*Exercise prompt*.
Render the listing as a numbered list, starting with the line that contains "What do you see at coordinates (43, 10)" and going on through the end of the listing. Skip blank lines and leave the pictures out.

*Dataset content*.
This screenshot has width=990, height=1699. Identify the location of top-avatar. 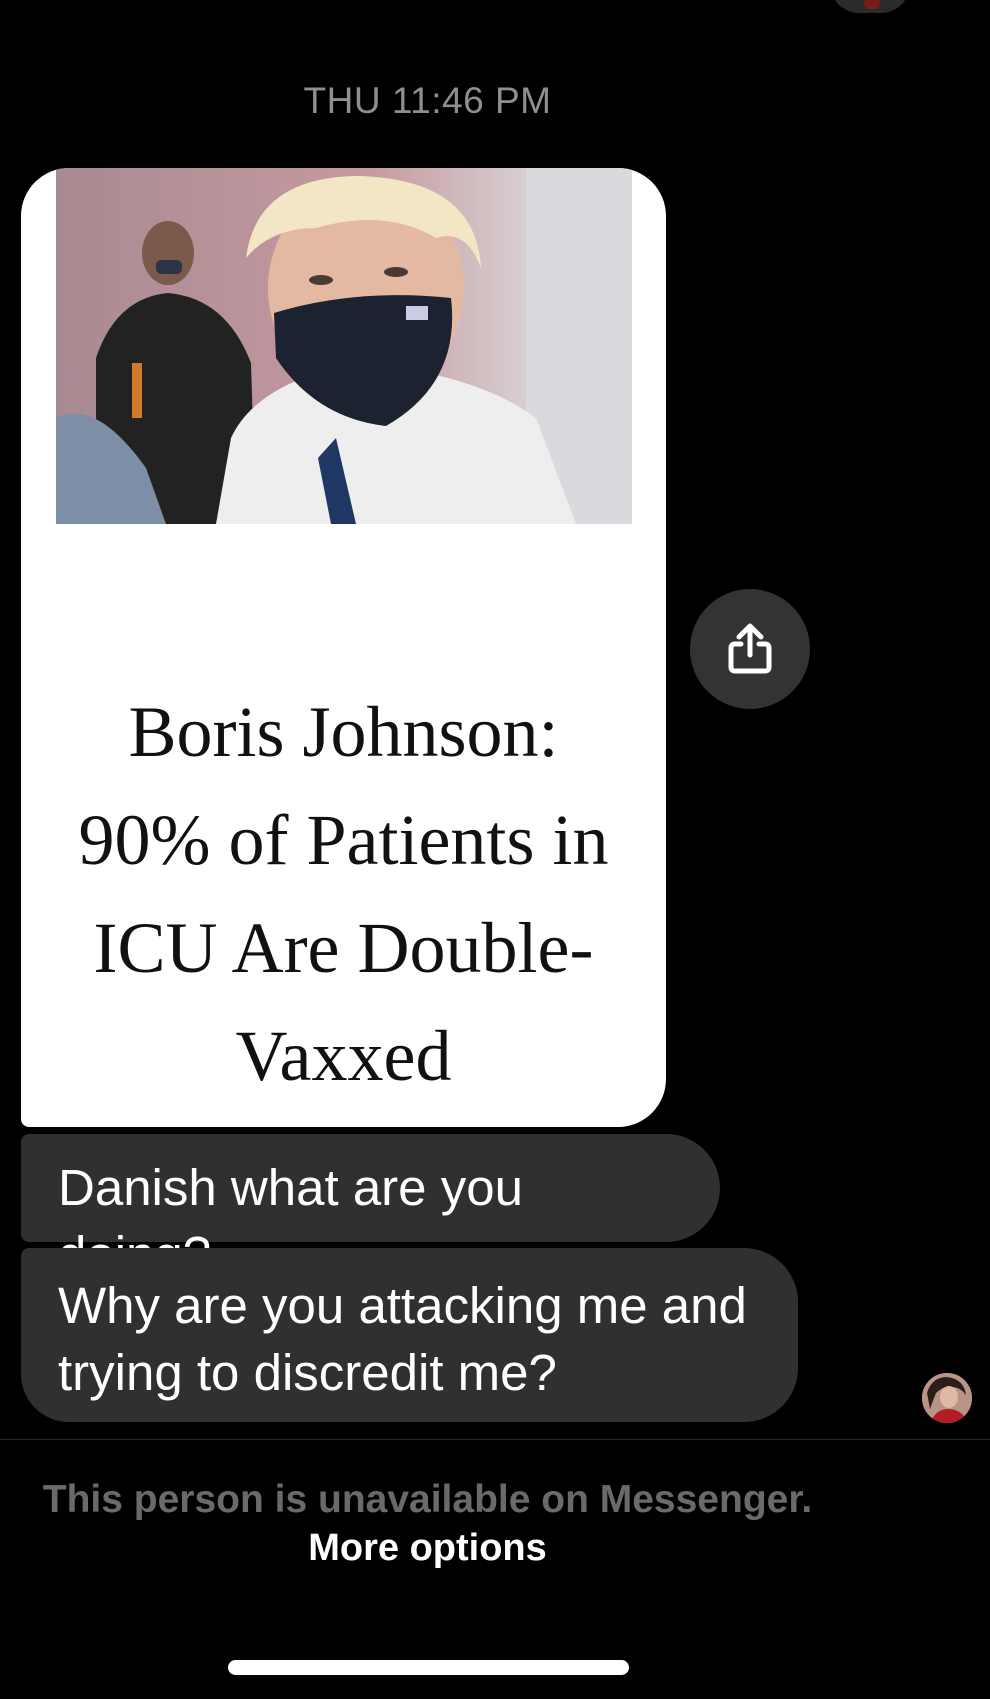
(870, 6).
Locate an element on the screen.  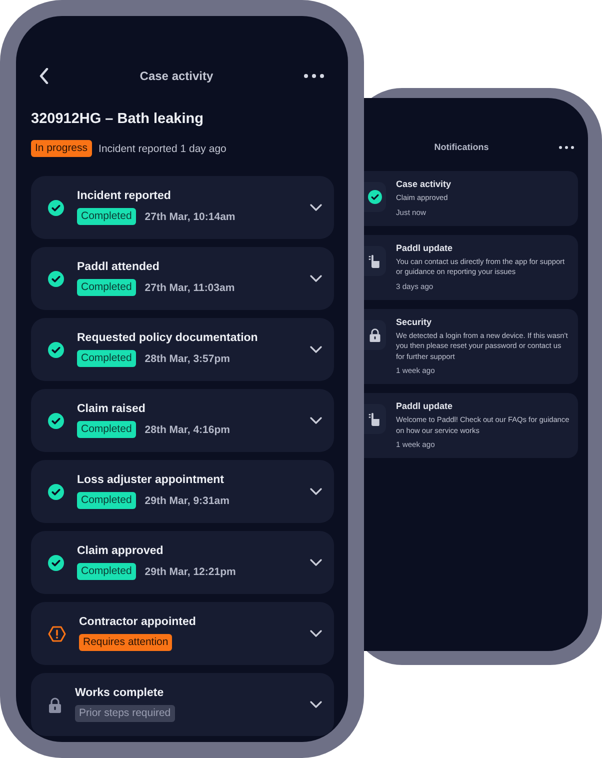
step-title: Claim approved is located at coordinates (120, 551).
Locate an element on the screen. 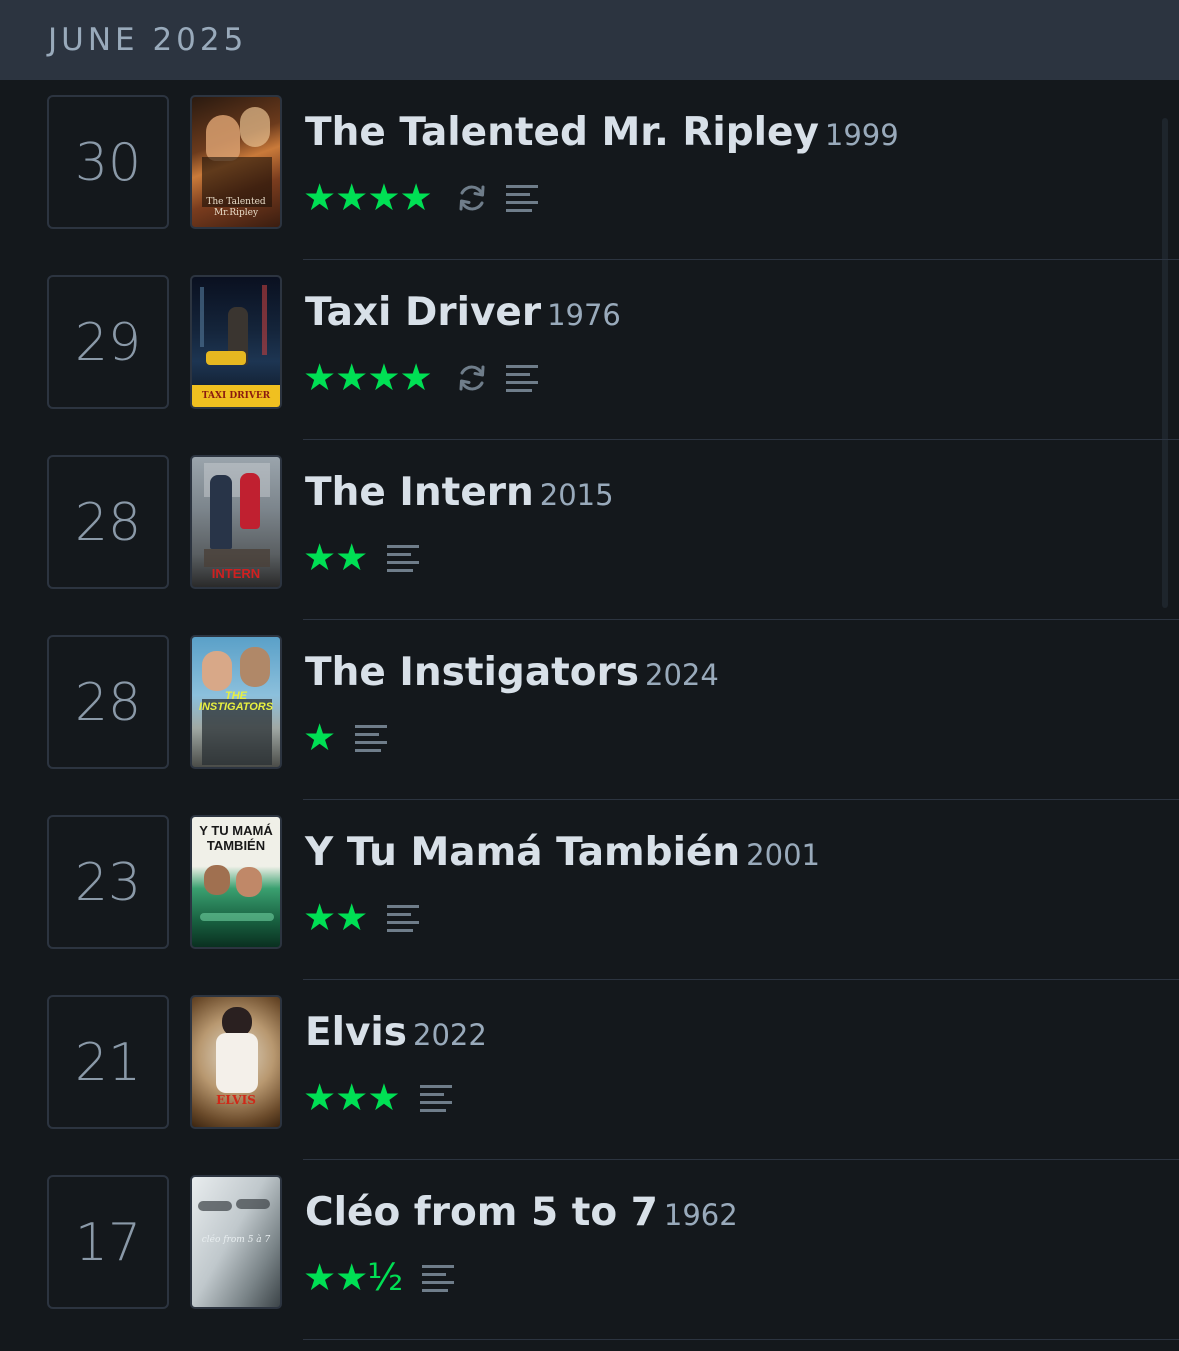  day-number: 30 is located at coordinates (108, 163).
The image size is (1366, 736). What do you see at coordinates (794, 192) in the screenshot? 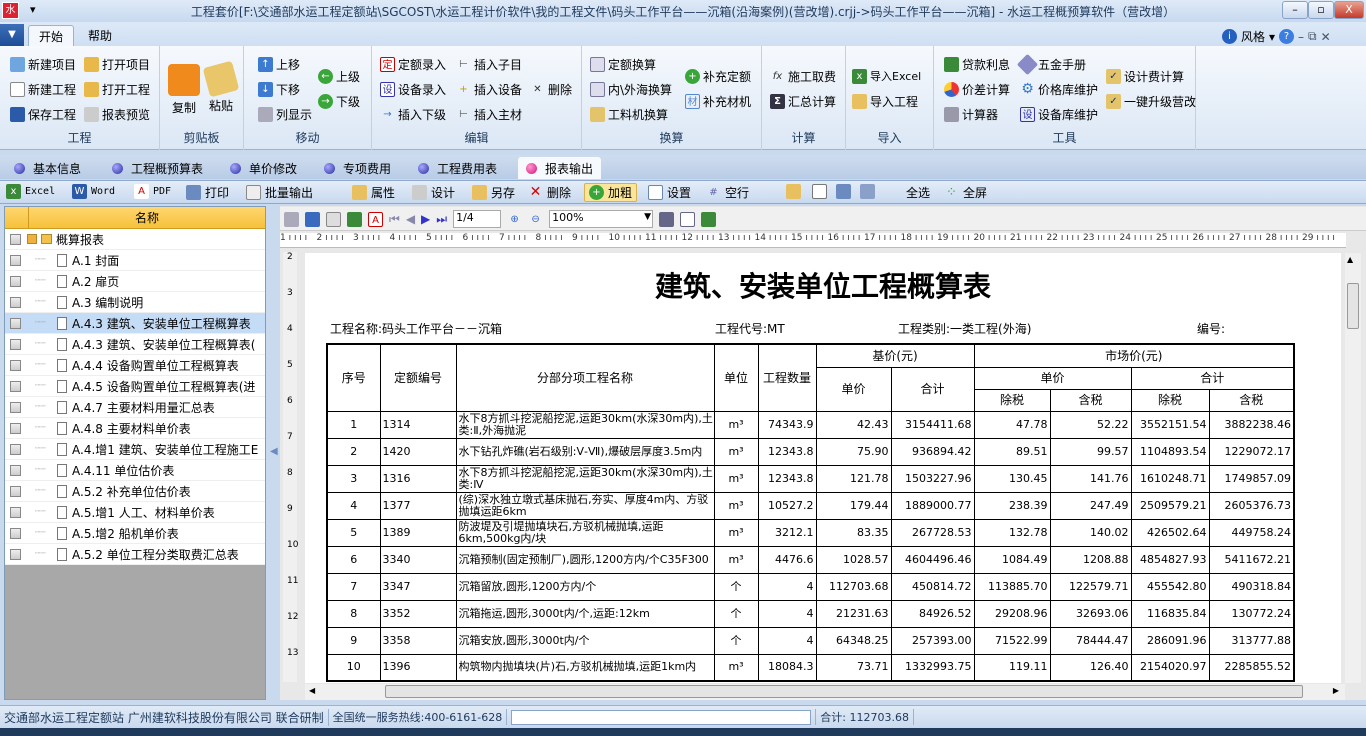
I see `open-folder-button` at bounding box center [794, 192].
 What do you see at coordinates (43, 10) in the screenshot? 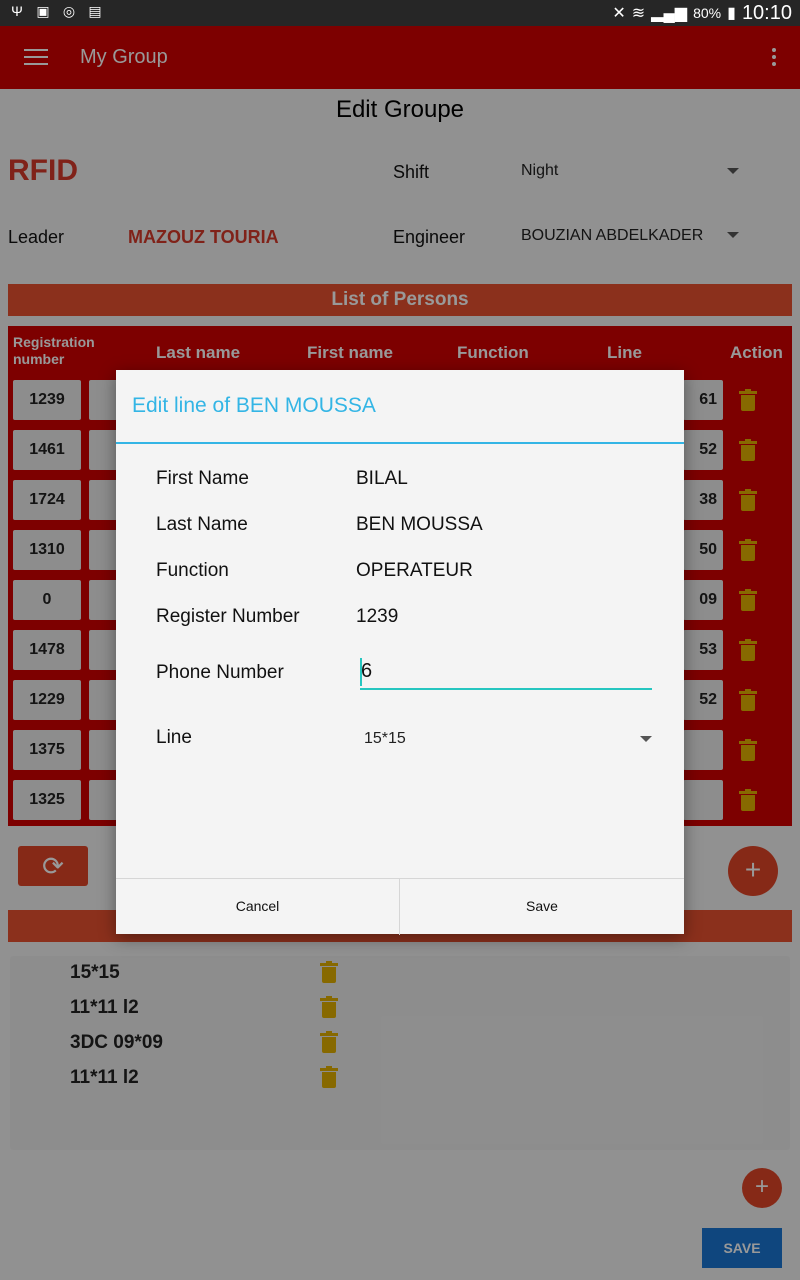
I see `image-icon: ▣` at bounding box center [43, 10].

*Task answer*.
1.  What do you see at coordinates (43, 10) in the screenshot? 
2. I see `image-icon: ▣` at bounding box center [43, 10].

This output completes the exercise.